Minister of Health, ICT, Entertainment, Entrepreneurship and Talent Development
- In office June 2020 – August 2022
- Prime Minister: Timothy Harris

Deputy Speaker of the National Assembly
- In office November 2016 – June 2020

Member of Parliament
- In office June 2020 – August 2022
- Preceded by: Konris Maynard
- Succeeded by: Konris Maynard
- Constituency: Saint Christopher #3

Senator
- In office October 2016 – June 2020

Personal details
- Born: Akilah Byron
- Party: People's Labour Party (until 2023)
- Other political affiliations: Team Unity (until 2022)
- Education: University of South Florida Quinnipiac University

= Akilah Byron-Nisbett =

Former Minister of Health of Saint Kitts and Nevis

Akilah Byron-Nisbett is a former politician from Saint Kitts and Nevis who served as a cabinet minister from 2020 until 2022, and was also a member of the National Assembly as a Senator from 2016 to 2020 and Member of Parliament for the Saint Christopher #3 constituency from 2020 to 2022. She was affiliated with the People’s Labour Party (PLP) until 2023.

==Early life and career==
Byron-Nisbett studied and received a BSc degree in Information Systems Management at the University of South Florida and an MSc degree in Computer Information System from Quinnipiac University, Connecticut. Before entering politics, she had experience in finance, having worked in the Eastern Caribbean Central Bank and the St. Kitts-Nevis-Anguilla National Bank Ltd, as well as serving as ICT Director of the Saint Christopher Air and Sea Ports Authority.

==Political career==
Byron-Nisbett was first appointed to the National Assembly as a Senator in October 2016, and made Deputy Speaker of the National Assembly in November 2016. In March 2017, she became Deputy Leader of the People’s Labour Party (PLP).

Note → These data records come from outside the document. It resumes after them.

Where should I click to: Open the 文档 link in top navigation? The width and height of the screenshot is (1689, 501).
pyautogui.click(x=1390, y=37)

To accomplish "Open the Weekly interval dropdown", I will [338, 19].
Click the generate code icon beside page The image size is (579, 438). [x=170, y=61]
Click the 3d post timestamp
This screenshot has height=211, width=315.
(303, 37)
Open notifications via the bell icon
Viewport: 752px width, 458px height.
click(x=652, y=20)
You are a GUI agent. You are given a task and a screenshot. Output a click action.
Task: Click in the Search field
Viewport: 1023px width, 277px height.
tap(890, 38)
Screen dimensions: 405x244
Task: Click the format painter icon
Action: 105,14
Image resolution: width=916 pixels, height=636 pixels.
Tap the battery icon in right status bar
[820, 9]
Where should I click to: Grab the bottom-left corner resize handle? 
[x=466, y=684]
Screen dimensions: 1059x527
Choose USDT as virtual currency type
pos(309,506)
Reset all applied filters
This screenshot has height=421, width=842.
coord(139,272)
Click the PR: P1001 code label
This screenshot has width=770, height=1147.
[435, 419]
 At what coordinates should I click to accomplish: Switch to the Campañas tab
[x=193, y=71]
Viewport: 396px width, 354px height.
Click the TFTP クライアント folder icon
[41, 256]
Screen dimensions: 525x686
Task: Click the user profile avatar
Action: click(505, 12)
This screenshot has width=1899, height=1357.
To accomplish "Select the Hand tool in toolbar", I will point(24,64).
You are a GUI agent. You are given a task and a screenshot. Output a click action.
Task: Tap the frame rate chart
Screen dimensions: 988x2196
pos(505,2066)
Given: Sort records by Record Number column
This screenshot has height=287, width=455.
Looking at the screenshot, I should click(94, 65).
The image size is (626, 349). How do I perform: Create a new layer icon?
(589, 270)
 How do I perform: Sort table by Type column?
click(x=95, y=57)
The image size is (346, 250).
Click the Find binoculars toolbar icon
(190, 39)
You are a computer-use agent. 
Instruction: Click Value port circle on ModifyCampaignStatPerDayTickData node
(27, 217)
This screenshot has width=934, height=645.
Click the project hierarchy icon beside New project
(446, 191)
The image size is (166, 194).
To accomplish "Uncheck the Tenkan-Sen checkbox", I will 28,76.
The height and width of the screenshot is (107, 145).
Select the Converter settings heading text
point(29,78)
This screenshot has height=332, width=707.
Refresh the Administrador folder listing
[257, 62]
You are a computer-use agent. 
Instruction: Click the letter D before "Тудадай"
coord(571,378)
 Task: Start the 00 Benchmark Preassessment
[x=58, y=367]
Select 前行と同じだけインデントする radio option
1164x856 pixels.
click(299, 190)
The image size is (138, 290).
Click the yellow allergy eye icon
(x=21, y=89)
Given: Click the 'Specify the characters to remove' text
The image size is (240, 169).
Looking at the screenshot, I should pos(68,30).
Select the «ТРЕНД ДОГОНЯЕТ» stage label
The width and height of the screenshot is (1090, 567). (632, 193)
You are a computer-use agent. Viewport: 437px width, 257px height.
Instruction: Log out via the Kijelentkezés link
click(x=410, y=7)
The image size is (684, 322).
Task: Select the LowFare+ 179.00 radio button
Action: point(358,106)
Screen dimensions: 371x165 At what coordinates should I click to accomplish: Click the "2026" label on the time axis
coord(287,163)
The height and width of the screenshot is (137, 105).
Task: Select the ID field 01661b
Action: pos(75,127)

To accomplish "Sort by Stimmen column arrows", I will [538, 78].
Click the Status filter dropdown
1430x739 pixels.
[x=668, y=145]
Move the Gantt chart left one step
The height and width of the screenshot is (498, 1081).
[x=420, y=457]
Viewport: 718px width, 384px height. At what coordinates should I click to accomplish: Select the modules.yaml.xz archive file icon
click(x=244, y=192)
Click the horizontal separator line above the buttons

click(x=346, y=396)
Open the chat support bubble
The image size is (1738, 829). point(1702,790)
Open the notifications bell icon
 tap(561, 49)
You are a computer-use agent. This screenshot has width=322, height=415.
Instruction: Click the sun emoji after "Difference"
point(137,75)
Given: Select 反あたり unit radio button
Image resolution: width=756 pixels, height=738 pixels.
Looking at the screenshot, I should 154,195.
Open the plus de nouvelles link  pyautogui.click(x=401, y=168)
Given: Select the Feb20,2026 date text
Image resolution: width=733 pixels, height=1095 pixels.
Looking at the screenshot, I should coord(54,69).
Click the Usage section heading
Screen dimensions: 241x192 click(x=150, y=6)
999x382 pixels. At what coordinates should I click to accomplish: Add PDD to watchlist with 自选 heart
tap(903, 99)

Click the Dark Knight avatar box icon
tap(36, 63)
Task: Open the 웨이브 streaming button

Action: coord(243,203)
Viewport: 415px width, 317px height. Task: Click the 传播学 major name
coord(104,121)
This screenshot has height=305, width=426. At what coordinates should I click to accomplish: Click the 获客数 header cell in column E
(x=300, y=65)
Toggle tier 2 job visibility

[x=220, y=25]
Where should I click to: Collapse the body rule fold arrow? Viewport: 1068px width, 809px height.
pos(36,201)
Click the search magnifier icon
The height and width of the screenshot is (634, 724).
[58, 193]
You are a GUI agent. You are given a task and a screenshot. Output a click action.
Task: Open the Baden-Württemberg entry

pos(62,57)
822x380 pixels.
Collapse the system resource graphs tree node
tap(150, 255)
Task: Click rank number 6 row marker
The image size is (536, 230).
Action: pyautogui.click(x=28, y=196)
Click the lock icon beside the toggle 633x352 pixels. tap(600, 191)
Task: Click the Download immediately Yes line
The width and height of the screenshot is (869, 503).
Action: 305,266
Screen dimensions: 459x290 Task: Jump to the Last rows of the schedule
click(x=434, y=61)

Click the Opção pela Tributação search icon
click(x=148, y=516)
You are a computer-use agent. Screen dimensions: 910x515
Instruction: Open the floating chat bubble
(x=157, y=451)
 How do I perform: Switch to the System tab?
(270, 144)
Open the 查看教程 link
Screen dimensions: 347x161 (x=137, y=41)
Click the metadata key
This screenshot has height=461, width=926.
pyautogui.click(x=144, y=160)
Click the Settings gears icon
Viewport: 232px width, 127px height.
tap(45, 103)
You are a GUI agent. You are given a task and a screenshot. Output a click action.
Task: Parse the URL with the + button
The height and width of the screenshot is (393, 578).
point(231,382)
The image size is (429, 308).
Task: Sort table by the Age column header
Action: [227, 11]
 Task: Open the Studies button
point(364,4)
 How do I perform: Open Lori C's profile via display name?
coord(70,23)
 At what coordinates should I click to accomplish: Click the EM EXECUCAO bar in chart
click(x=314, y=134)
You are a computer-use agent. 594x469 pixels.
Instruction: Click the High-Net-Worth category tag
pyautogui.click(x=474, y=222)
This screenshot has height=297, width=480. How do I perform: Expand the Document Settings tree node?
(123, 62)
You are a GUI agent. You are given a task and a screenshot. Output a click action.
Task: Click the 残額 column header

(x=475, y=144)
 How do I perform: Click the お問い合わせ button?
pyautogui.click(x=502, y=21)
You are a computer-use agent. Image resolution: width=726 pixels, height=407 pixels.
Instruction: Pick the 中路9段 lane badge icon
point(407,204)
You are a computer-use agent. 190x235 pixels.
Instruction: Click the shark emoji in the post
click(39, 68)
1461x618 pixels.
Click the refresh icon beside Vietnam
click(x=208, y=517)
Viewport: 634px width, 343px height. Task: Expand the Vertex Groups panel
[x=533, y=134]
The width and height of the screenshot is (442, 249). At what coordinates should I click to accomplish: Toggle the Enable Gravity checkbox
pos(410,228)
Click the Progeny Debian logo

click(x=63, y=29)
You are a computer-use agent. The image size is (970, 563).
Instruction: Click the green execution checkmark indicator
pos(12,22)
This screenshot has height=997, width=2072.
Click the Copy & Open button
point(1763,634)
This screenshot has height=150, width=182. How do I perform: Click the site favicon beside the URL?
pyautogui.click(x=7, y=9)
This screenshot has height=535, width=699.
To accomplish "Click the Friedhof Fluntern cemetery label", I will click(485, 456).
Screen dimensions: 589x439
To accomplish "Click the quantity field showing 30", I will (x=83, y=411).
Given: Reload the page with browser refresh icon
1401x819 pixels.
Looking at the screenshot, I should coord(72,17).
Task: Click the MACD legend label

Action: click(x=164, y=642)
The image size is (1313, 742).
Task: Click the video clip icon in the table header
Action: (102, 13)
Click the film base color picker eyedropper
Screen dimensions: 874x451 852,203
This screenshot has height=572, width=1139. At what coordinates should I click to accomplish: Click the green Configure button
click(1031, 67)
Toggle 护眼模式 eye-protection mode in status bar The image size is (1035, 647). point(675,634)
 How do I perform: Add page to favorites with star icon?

In the 2020 Saint Kitts and Nevis general election, she stood as the PLP candidate for the Saint Christopher #3 constituency and was narrowly elected, beating incumbent SKNLP MP Konris Maynard. Shortly after the election in which PLP and its allies in Team Unity again won a majority in parliament, she was appointed by Prime Minister Timothy Harris to serve in the Cabinet as Minister of Health, ICT, Entertainment, Entrepreneurship and Talent Development. She was succeed as Deputy Speaker by newly appointed Senator Bernicia Nisbett. During her time as Minister of Health, she helped lead on the public health response to the COVID-19 pandemic in Saint Kitts and Nevis.

In May 2022, the Team Unity government broke down over disagreements between Prime Minister Harris and the leaders of the other coalition parties, resulting in Harris sacking six Cabinet ministers, dissolving parliament, and calling a snap election. During this time from May until August 2022, Byron-Nisbett remained in the Cabinet and took on additional ministerial responsibilities for Culture. In the snap 2022 general election, she lost her seat to Konris Maynard.

In March 2023, Byron-Nisbett announced she had left the PLP and sent a public letter to the party outlining various disagreements.

==Personal life==
Byron-Nisbett is married and has children.